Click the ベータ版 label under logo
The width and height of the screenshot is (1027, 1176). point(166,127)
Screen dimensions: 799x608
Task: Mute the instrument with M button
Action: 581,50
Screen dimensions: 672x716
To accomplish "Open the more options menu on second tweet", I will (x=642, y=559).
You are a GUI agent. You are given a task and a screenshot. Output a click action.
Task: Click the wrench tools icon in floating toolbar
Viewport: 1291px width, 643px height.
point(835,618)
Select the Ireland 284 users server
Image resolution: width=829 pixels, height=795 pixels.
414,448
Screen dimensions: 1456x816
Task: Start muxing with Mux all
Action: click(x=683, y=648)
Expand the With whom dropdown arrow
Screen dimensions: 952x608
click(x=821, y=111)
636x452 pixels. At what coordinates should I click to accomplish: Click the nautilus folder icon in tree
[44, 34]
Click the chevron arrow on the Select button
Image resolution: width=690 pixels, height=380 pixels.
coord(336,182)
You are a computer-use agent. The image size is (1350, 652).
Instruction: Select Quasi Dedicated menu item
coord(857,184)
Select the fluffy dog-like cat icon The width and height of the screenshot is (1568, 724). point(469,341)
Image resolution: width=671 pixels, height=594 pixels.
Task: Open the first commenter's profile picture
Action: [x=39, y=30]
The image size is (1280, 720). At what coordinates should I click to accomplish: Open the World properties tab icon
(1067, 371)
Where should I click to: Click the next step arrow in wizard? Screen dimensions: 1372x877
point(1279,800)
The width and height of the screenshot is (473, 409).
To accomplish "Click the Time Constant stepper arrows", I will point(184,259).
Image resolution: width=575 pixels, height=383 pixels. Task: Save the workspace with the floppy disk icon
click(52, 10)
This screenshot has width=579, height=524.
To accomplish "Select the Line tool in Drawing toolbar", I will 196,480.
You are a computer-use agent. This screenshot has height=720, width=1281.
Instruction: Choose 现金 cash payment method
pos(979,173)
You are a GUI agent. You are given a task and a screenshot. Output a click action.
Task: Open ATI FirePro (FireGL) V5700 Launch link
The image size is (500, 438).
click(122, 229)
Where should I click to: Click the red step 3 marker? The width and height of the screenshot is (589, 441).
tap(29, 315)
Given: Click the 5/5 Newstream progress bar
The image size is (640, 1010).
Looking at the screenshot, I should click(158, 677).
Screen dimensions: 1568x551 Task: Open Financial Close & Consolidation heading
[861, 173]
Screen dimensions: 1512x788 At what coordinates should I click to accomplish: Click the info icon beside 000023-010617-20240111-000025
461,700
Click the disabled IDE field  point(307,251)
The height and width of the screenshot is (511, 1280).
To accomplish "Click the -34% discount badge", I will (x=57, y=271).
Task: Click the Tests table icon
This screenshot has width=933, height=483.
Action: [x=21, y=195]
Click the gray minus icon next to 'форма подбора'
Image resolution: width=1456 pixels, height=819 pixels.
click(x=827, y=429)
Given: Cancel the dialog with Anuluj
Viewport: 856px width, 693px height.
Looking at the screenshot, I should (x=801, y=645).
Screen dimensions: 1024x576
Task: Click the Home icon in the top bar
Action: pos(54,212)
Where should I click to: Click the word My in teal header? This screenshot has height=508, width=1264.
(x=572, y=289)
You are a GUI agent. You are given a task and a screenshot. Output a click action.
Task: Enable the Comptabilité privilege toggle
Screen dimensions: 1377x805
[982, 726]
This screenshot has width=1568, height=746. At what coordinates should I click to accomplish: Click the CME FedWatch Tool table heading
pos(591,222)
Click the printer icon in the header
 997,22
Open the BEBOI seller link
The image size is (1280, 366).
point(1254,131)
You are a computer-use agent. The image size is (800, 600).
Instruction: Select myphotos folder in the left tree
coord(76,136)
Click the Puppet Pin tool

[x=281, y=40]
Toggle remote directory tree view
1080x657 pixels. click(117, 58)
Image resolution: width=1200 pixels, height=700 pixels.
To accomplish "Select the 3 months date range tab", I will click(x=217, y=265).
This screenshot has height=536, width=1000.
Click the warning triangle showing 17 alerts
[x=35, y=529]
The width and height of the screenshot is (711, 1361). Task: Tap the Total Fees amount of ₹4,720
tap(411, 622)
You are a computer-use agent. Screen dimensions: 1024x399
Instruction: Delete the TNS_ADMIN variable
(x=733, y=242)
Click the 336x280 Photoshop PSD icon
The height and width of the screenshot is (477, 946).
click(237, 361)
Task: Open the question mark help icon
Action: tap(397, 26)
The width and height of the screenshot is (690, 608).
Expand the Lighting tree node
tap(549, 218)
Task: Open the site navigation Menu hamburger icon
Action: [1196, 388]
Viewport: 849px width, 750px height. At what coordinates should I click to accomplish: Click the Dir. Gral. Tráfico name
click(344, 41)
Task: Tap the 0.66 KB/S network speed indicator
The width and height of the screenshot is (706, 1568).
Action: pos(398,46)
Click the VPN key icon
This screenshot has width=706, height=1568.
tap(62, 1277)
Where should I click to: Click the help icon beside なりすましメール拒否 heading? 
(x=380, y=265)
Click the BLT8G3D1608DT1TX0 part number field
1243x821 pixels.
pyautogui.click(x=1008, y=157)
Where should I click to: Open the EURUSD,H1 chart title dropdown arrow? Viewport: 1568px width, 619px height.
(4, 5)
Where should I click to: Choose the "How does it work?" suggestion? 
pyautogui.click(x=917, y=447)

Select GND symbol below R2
------------------------------------------------------------------------
■ **Task instructions**:
If a line in the material contains the word "toolbar", copy that line.

■ **Solution below**:
Task: Click the wrench tools icon in floating toolbar
To accomplish "Select the Line tool in Drawing toolbar", I will 196,480.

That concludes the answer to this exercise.